[ABOUT THIS EXERCISE]:
Range to output from the entries below: the line containing "Image resolution: width=1618" through the line containing "Given: Select the データ制作補助プラン column header". Set it down exactly, ends included, nothing else.

____________

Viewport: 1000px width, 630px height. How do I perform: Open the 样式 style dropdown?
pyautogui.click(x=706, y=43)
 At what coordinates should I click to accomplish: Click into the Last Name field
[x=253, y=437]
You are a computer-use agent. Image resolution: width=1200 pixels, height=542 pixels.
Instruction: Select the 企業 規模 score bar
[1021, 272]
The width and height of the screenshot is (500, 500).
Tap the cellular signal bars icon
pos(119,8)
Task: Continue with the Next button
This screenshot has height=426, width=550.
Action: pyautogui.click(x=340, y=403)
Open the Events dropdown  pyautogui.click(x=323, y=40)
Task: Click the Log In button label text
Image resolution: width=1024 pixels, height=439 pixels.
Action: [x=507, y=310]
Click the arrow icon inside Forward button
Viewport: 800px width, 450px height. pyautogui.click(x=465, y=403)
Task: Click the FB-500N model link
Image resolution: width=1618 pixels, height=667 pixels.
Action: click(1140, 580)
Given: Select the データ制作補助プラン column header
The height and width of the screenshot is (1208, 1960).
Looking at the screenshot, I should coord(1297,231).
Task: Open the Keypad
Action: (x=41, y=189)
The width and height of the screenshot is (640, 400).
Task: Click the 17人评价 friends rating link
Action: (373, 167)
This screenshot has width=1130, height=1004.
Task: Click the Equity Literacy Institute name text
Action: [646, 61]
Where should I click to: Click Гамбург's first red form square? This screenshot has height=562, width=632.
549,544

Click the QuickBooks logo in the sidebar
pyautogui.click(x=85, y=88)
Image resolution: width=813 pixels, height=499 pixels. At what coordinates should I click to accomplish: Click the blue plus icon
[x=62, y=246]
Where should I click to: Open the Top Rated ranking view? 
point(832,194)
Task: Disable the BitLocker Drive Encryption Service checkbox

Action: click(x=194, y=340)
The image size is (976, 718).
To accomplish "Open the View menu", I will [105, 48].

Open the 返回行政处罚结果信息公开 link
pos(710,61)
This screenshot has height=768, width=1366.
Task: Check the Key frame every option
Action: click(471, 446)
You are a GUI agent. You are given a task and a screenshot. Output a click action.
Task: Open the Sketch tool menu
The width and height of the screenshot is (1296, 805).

____________

[EXPECTED ANSWER]:
Image resolution: width=1618 pixels, height=667 pixels.
Action: click(1140, 580)
Given: Select the データ制作補助プラン column header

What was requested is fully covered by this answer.